• Print

omar khadrBy BERNIE BELLAN
The story about porr Omar Khadr really dominated the news in Canada for a couple of weeks; however, don't expect me to shed any tears for poor little Omar.


It started off with the surprising news that the Liberal Government was caving into Khadr’s lawyer’s demand for $20 million in compensation for his client (or was it more than that...maybe less; the Liberals never did say). Poor little Omar - that innocent child soldier whose rights were so grievously violated by CSIS interrogators in Guantanamo Bay.
Please forgive me if I don’t shed a tear for Omar Khadr. Ever since the news came out that the Liberals were going to offer him $10.5 million in compensation – plus an apology for having violated his rights, I’ve been reading as many different opinions that I’ve been able to find on the matter. I’m not surprised that the Free Press, like the Toronto Star, has been bending over backwards to support the Liberals on this one. Apologizing for alleged past misdeeds by governments – and offering huge sums in compensation, seems to have become a recurrent theme in Canadian political life in recent years.
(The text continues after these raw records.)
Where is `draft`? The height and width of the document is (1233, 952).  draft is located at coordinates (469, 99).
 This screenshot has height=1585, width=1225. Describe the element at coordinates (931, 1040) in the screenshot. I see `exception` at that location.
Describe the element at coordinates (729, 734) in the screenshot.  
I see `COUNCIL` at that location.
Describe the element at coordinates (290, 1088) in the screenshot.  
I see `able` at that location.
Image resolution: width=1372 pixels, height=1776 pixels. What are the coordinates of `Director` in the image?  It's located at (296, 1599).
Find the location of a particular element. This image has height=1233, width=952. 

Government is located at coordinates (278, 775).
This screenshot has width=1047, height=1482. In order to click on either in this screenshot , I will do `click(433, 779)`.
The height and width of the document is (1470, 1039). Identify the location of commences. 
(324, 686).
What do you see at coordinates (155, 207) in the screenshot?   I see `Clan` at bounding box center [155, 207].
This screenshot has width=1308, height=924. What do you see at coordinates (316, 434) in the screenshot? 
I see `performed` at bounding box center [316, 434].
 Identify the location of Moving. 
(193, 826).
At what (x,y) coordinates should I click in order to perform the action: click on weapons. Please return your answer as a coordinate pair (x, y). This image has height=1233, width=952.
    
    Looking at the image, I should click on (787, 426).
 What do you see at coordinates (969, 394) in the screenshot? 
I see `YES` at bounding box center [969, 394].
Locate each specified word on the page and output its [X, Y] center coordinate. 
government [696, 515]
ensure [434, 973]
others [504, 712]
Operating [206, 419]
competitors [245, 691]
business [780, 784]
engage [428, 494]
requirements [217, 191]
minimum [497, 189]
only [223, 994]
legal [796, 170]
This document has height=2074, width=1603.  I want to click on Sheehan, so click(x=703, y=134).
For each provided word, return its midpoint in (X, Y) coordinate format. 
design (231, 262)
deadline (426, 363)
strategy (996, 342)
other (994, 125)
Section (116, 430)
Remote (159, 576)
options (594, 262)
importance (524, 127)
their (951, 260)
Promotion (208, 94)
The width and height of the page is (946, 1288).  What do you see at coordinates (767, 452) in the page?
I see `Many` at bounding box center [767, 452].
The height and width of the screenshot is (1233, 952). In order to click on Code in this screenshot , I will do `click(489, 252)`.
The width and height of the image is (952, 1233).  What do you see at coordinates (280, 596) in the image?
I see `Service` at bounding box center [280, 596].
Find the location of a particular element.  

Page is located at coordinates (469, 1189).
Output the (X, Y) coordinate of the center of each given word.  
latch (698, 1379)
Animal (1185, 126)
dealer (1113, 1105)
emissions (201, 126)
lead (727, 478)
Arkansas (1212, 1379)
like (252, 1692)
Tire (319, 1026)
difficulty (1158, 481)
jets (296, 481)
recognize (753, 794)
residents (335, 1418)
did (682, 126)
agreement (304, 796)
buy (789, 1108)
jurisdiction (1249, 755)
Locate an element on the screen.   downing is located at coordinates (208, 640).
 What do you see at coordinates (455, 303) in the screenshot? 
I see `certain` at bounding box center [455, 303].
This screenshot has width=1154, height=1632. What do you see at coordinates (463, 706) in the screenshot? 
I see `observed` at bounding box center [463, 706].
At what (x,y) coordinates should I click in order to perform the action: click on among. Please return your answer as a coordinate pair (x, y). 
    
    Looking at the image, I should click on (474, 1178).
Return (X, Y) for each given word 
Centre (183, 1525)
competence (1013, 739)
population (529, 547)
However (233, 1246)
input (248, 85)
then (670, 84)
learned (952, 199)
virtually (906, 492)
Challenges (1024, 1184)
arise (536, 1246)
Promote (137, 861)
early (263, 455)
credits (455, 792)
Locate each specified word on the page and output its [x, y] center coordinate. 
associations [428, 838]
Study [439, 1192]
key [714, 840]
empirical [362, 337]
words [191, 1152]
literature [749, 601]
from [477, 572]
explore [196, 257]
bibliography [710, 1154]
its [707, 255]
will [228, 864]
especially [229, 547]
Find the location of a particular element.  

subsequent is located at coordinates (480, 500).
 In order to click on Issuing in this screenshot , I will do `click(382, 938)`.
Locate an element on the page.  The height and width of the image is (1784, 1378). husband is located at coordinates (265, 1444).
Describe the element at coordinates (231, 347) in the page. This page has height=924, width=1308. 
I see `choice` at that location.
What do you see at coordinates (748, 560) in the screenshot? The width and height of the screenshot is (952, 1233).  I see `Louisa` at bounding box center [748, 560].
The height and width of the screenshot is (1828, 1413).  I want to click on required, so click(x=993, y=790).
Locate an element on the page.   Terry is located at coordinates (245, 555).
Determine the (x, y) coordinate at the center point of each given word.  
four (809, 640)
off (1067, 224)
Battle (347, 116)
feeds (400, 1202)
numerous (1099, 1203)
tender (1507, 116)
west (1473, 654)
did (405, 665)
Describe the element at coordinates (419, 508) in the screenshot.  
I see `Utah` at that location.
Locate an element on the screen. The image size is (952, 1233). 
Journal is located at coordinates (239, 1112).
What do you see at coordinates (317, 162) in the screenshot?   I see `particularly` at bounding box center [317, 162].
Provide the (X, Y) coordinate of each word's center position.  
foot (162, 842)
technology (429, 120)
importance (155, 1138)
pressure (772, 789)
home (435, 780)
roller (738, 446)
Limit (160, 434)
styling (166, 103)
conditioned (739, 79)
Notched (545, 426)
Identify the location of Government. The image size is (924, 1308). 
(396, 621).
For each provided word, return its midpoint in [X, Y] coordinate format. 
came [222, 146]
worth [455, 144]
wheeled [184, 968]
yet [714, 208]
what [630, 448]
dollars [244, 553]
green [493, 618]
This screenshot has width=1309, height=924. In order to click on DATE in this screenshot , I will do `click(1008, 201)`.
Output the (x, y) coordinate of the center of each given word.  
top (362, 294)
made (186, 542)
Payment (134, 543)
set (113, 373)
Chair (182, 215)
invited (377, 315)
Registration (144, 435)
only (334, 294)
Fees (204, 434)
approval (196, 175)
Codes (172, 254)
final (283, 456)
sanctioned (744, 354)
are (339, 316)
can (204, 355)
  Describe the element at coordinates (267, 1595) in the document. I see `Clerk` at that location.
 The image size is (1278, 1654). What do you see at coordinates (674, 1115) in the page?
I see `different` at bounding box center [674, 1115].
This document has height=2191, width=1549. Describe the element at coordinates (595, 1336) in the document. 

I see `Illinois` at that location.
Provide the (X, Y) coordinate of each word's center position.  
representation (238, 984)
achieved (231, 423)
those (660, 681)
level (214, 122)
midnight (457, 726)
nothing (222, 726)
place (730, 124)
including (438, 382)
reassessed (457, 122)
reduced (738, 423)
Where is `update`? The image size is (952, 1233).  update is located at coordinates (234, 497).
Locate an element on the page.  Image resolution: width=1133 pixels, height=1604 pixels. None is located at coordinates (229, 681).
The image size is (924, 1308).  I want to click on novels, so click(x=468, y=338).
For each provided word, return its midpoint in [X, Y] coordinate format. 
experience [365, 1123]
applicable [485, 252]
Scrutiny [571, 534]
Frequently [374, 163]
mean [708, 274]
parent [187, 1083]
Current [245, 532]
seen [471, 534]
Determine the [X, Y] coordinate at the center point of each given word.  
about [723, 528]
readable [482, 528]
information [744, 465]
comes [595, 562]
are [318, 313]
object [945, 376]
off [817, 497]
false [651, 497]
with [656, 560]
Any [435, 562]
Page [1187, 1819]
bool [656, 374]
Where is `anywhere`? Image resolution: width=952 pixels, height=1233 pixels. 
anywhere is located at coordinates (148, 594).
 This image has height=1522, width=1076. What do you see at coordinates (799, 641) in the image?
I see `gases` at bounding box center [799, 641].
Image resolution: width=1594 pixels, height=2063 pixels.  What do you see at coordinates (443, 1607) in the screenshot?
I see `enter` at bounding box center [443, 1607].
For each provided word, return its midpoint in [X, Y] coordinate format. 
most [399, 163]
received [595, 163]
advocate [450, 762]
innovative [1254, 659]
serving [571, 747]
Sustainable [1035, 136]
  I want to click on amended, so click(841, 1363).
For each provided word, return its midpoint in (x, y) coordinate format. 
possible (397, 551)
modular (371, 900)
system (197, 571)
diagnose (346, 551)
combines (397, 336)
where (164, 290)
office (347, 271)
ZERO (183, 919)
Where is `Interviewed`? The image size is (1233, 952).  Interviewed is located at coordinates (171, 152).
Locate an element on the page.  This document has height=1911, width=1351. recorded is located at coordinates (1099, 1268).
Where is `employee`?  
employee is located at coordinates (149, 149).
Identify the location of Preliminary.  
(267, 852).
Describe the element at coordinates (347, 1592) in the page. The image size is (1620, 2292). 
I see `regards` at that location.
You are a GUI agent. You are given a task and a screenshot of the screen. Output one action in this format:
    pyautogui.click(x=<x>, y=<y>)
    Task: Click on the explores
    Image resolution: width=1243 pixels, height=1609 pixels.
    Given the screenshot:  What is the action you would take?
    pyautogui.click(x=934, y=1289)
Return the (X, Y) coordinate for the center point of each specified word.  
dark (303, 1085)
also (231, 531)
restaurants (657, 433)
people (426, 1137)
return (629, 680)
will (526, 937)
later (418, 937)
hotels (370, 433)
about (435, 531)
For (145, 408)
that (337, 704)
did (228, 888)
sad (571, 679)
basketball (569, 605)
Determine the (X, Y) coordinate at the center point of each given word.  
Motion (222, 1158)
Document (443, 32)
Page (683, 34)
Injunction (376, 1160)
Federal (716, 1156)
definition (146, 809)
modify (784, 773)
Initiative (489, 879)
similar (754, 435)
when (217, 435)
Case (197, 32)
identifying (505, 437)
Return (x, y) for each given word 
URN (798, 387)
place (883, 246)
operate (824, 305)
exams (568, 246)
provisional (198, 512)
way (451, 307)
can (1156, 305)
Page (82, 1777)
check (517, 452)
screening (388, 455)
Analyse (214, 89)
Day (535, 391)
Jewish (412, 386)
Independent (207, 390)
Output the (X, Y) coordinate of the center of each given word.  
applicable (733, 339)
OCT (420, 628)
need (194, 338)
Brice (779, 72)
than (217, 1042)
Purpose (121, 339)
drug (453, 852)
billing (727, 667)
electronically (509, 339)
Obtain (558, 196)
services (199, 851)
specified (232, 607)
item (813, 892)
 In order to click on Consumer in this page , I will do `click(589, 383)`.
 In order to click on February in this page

I’m just wondering when Canadian Jews are going to demand compensation for the almost total ban on the entry of European Jewish refugees fleeing the Nazis in the 1930s. Is there any ethnic group in Canada – other than perhaps the British themselves, which didn’t suffer grievous discrimination at one time or another in this country’s history? The notion of “victimhood” has become so commonplace within the Canadian fabric that it’s hard to think of anyone who can’t claim to be, if not a victim him or herself, then  a descendant of a victim.
Which brings me back to poor Omar Khadr. Yes, I’m quite aware of the legalities involved in the Liberals being so quick to cave into what was probably just an opening gambit on his lawyer’s part when he asked for $20 million in compensation. I’ve read enough legal opinions by now to understand that Khadr had a solid case, based on the Supreme Court’s ruling, for some sort of redress, although it’s far from certain - unlike what Justin Trudeau claimed, that Khadr would have received a huge amount in compensation. Symbolically, it would have done the Liberals far more good to contest the case in court.
Further, the negative reaction of most Canadians to the deal given to Khadr is indicative of a deeper anger that exists within the hearts – and minds, of most Canadians, toward Khadr. While some commentators have noted that there is a contradiction in the attitude taken by most Canadians toward the deal given to Khadr, i.e. a few years ago a sizeable number of Canadians agreed that Khadr had been unfairly treated by the Americans in his having been held a prisoner in Guantanamo for so long, yet they roiled at the thought of his having been offered so much money in compensation.
The reason for this apparent contradiction in attitudes, however, is fairly easy to glean: Most Canadians thought that Khadr’s  being allowed to return to Canada to serve the remainder of his prison sentence – and then being released early in the custody of his lawyer,  was compensation enough for whatever wrong might have been committed against him. The manner in which the Liberals handled the entire affair reeked of their own uncertainty that what they were doing was correct. Never mind all the suggestions that the Liberals had been so compromised by Jean Chretien’s previous close ties to the scion of the Khadr family, Ahmed Khadr, who was a close confidante of Osama Bin Laden and a co-founder of Al Qaeda. While that unsavoury connection between the Liberals and a terrorist kingpin may have motivated them to try and get the Khadr file off the books as quickly as possible, Justin Trudeau’s absolutely gutless disappearance during this entire sordid affair – leaving it to the master of gafflebab Ralph Goodale to handle the government’s defense of its position, will likely  resonate deeply with Canadians for quite some time.
Is the Khadr affair a game-changer for the Liberals and Conservatives? Probably. The idea that someone who was ostensibly Canadian – no matter that he was only 15 –  was a combatant for a major terrorist organization, and that his family’s use of their Canadian passports was purely a matter of expediency (allowing them to take full advantage of Canada’s expansive health and social benefits), reminds so many Canadians how much this country’s generosity can be taken advantage of by some cynical immigrants to this great land.
The fact that Khadr is a Muslim, by the way, has nothing to do with any of this. Many Muslims are equally abhorred by the craven manner in which the Liberals handled this episode. Symbolism counts for a great deal in politics – and the symbolism that most Canadians attach to the deal that was given to Omar Khadr is something that will likely come back to haunt the Liberals in the next election.